*EXERCISE REQUIREMENTS:*
The answer must be an exact copy of the lines from the one containing "Viewport: 1195px width, 637px" through the last line of the records, with no pictures.

*PROVIDED RECORDS:*
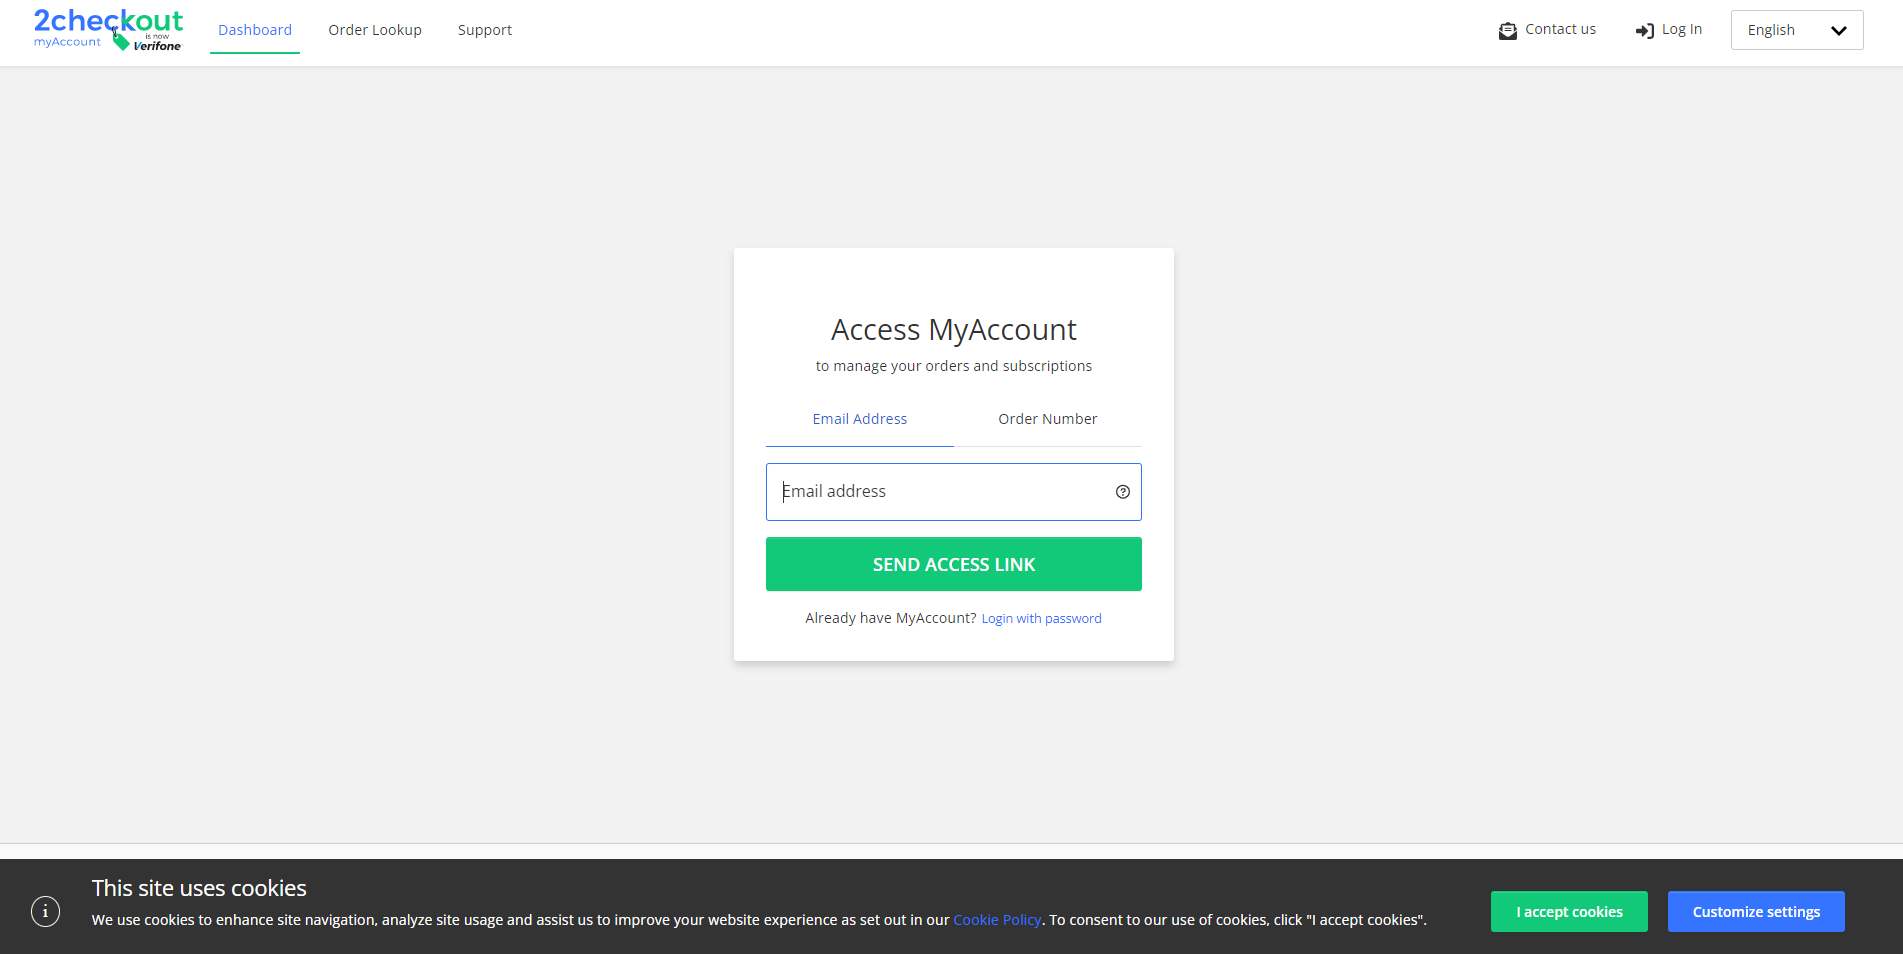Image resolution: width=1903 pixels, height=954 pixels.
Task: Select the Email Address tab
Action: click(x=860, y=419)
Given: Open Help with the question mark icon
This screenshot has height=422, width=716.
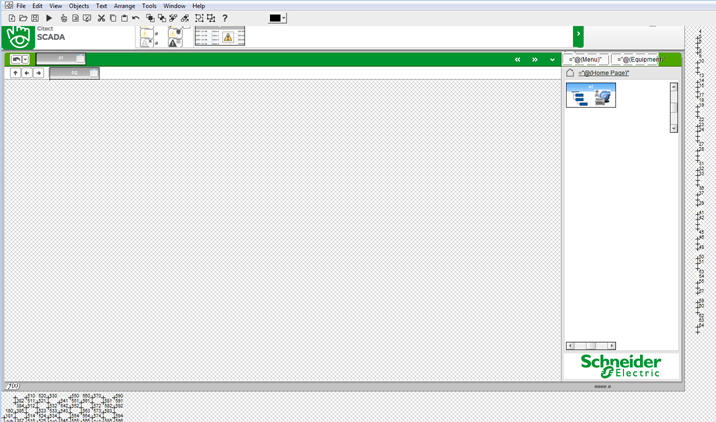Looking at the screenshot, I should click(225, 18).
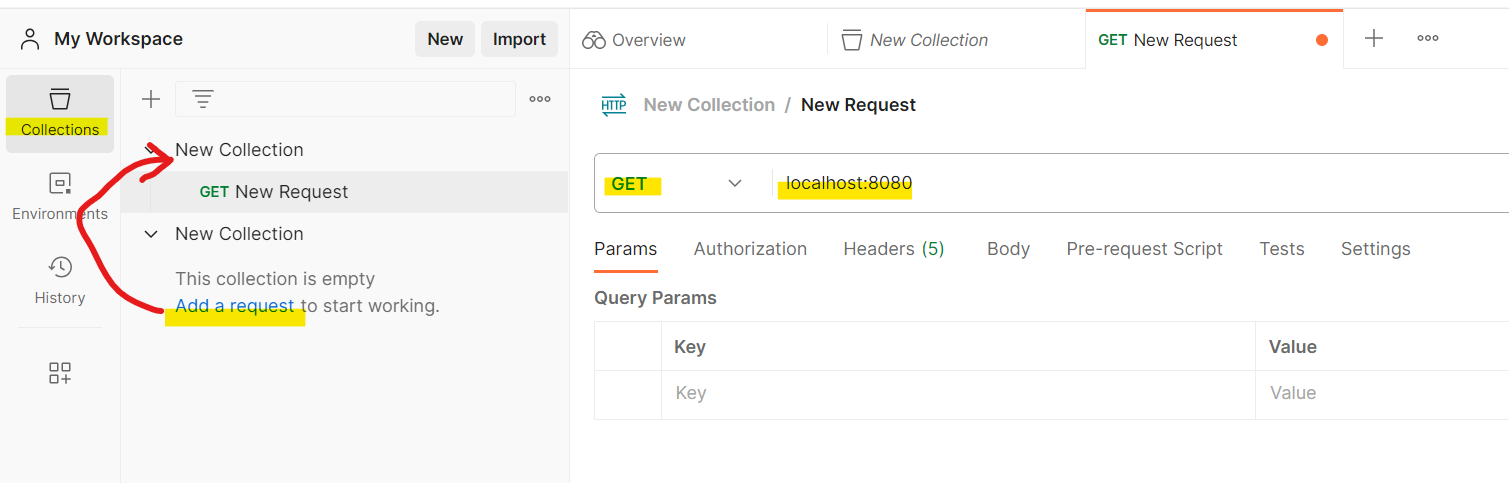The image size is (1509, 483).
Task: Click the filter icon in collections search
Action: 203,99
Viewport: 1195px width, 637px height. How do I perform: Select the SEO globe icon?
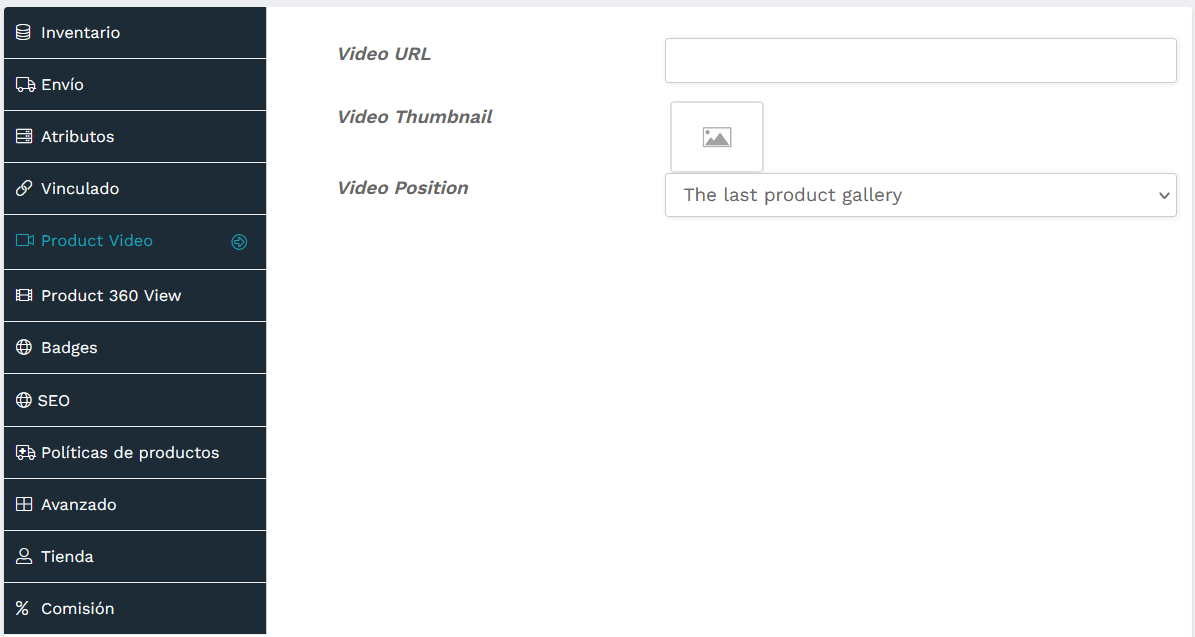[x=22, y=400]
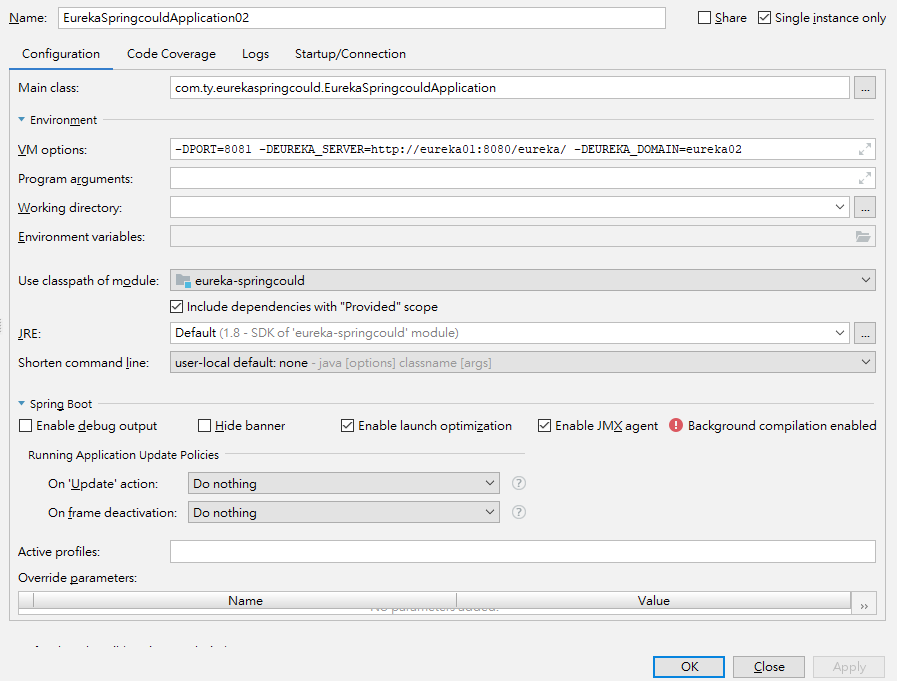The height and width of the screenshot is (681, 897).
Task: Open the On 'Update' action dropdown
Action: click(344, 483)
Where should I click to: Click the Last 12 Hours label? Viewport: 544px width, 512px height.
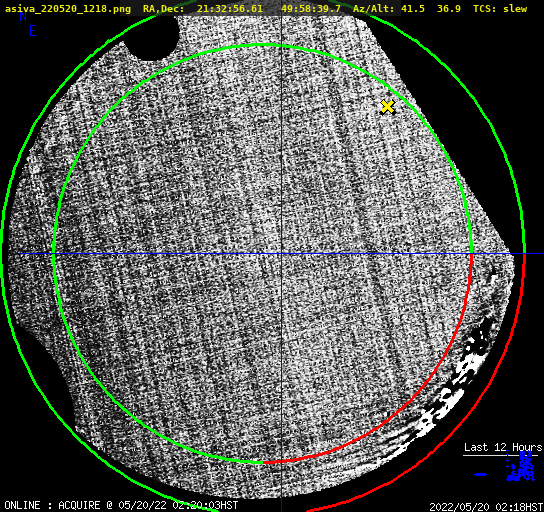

*RESULT OF THE EXERCISE:*
Viewport: 1195px width, 637px height. How do I perform: Select the SEO globe icon?
[x=22, y=400]
The height and width of the screenshot is (681, 897).
Task: Open the On 'Update' action dropdown
Action: click(344, 483)
Where should I click to: Click the Last 12 Hours label? Viewport: 544px width, 512px height.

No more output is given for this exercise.